Hey Cycling Vikings,
So Yonna promised you that I would write about my fatbike trip in Canada. OK, here some information. But first let me tell you, that although I’m from Holland I am not nearly as crazy and ‘tuf’ as Yonna. So my story is less heroic and ‘kul’ than hers. And yes, I also have no ‘tuf’ beard
The trip I made is based on two routes I found on bikepacking.com. The first one is the Great Divide Mountain Bike Route (GDMTR), that runs from Jasper in Canada through the US to the Mexican border. The total length is aprox 4000 km. I rode the section from Banff to Fernie which is 250 km. This takes you through beautiful parts of the Rocky Mountains, 90% gravel roads and MTB tracks. From Fernie I took the BC Trail (BCT) towards Cultus Lake, about 200 km from Vancouver. This is 1200 km gravel and MTB tracks of which 700 km on old railway tracks, mostly on the Kettle Valley Railway KVR). The KVR was constructed in the early 20th century as a way to transport lumber and coal to the coast. Some people say it’s the most expensive railroad ever built. Sadly, after WWII the railroad became too expensive and was closed. In the 80-ies MTB-ers started to rediscover the old tracks and slowly after removing the rails, the KVR became a popular cycling route. Nowadays the KVR is part of the BC trail.

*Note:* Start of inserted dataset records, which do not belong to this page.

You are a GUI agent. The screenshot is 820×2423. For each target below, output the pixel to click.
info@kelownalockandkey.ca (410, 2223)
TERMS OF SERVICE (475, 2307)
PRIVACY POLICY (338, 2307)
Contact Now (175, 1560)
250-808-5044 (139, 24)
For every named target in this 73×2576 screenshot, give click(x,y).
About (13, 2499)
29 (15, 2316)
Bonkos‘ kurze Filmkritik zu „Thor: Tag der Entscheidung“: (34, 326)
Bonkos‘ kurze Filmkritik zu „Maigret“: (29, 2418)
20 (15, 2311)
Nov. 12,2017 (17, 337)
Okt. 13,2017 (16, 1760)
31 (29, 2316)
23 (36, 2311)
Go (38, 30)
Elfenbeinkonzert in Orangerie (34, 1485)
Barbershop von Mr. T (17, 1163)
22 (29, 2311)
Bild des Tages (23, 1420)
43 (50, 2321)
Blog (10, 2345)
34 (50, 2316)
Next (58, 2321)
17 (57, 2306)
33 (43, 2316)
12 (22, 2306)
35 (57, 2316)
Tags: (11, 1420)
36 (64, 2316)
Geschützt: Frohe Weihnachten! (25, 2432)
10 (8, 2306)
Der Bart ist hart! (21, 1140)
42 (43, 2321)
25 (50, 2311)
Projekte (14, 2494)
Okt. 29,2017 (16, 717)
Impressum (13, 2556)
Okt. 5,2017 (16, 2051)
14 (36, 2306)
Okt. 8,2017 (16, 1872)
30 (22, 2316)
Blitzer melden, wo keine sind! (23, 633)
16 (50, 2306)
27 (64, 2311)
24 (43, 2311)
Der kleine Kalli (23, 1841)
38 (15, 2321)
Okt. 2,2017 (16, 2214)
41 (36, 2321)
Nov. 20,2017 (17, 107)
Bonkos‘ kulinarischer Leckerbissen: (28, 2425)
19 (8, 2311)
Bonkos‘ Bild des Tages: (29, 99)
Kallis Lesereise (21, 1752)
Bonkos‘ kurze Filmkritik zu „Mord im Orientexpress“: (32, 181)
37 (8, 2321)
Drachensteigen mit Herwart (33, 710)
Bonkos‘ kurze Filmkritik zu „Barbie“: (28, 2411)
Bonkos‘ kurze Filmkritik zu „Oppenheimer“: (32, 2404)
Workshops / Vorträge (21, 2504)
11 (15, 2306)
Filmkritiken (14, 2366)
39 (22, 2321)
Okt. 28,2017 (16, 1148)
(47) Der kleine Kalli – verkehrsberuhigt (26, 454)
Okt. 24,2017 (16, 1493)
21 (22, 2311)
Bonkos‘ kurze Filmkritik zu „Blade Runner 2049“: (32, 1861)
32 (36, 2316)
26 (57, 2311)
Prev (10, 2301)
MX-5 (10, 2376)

The KVR, being a railway track, never exceeds a 2% gradient but runs through mountainous areas. This make the riding quite relaxed. However, doing 40 km at 2% can drive you crazy after a while. And the railroad was never built to be a tourist attraction, so some parts are as straight as a ruler so sometimes you can look ahead for 4 km. Also, the locals love riding their quads/ATV on these tracks (although it’s not aloud). Their wheels ruin the track’s surface and turn it into thick layer of loose gravel. Combined with a 2% gradient, riding can be very exhausting. I was happy I rode a fatbike, 3+ tires would be my minimum choice.
But luckily the KVR also has very nice things, namely beautiful nature and… many bridges and tunnels. This makes the KVR a joy to ride, especially if you love industrial heritage surrounded by amazing nature. Most bridges and tunnels are still operational. Because of frequent destructive forest fires in British Colombia some bridges have been rebuilt sponsored by local businesses. Also tunnels have been restored after collapsing. But unfortunately some section of the railway have been lost, maybe for ever unless enough money is raised to restore them. At this moment forest fires and landslides are the main cause for costly maintenance.
I used both GPX tracks that are available from bikepacking.com. I added campsites and other interesting waypoints, that I found scanning internet. The tracks are mostly accurate but sometimes you have to be a bit creative finding your way. Besides the GPX track, there’re also physical sign boards, for the KVR, BCT and TCT (Trans Canada Trail). This can be confusing because they don’t all follow the same tracks. I used OSM maps in my GPS and they are fine. I also printed the route in maps-with-track section to use as an overview for planning.
My Surly Wednesday proofed to be a good choice, especially because of all the thick gravel and wash board sections. But an MTB with front suspension is fine too as long as you go up to 2.6-3.0 inch tires. I choose a bike packing set up because I read of narrow single tracks trails and the many cattle gates (although I met some people with side panniers). But the main reason for my choice was that I wanted to test my DIY/MYOG gear. And it performed well!
The ride was perfect, sometimes more challenging than expected. Temperatures ranged from 44C during the day till 2C at night. And the many forest fires made it hard to breath at times. Collapsed bridges lead to scary river crossings, landslides to battling steep, unstable moraines with a loaded stubborn bike. But in the end, drinking a beer in front of my tent, every day was a great experience. Unforgettable, satisfying and rewarding. I wouldn’t have wanted missed this ride for anything in the world! The only disappointment was, when some of my gear was stolen. At a seemingly safe campsite I had put my food, toiletry bag and cooking gear in the outhouse locked away from the present bears. Unfortunately the next morning I found it was stolen, not by bears but by humans. I travelled China, Vietnam, Borneo, Morocco, Tanzania, Peru, Bolivia and never anything was stolen from me. Luckily Canadians are also very friendly and helpful people so I managed to replace most of my stuff locally and continue my trip.
Yonna has already posted many pictures of my trip but I’ll try to post some more.